At this time news came to Valencia that the Almoravides were approaching with a great force, and the Cid planned how he could keep them from coming, or fight them if they succeeded in reaching that land. He sent to Abeniaf telling him to forbid the Africans from marching into that region, saying that if the Africans entered Valencia, he would cease to be lord of Valencia; but if they did not come, the Cid would protect him from all his enemies.
Abeniaf was well pleased with this plan, that he should continue to be lord of Valencia and have the protection of the Cid; and he talked with the governors of some of the castles, and they agreed to what the Cid had said. So they came to Valencia, and the Cid to his suburb; and they made friendship with him in great secrecy. But the governor of the Castle of Algezira would not take part in this treaty, so the Cid sent his troops into his land and cut down his corn and brought it to Juballa, which the Cid had made into a great town, and where he kept his corn and other supplies and had his rents brought, so that men marvelled that in so short a time he had made so prosperous a town.
Now Abenrazin, the lord of Albarrazin, made an agreement with the king of Aragon that the king should help him win Valencia, and he would give him great treasures, and as a guarantee of what he would do he gave him the Castle of Toalba; but in this he gained nothing, but lost the castle. This Abenrazin had before made a treaty with the Cid, so that they were friends, and the Cid had never done him any injury. But when the Cid knew of his agreement with the king of Aragon, he felt that he had been dealt with falsely; but he said nothing of his anger until the corn had been gathered into Juballa.

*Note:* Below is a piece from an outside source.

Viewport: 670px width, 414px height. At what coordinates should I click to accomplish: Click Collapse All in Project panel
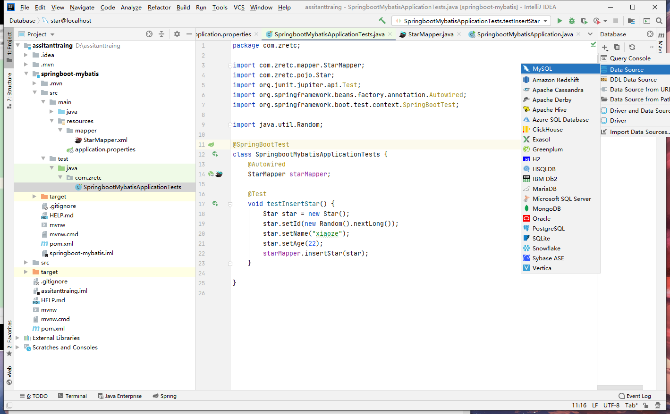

When the harvest was over, the Cid told his men to get ready for a campaign, but did not tell them where he intended to lead them, and he set forward by night toward Albarrazin. As that land was at peace, the inhabitants did not keep watch; so the Cid's men fell upon them, and slew many and took many prisoners, and drove off great flocks and herds, sheep and kine and horses and prisoners all together, and carried away the corn. And they sent the spoil to Juballa, and it was so great that Valencia and Juballa and all their dependencies were rich with cattle and other supplies.
The Cid besieged Albarrazin, and on one day he rode forth with five of his knights, and there came twelve knights out of the town, thinking to kill him or capture him. But he spurred his horse forward and slew two, cast two others from their horses so that they were taken, and put the rest to flight. But in this encounter the Cid received a wound in his throat from a spear, and it was thought he would die; and it was three weeks before the wound was healed.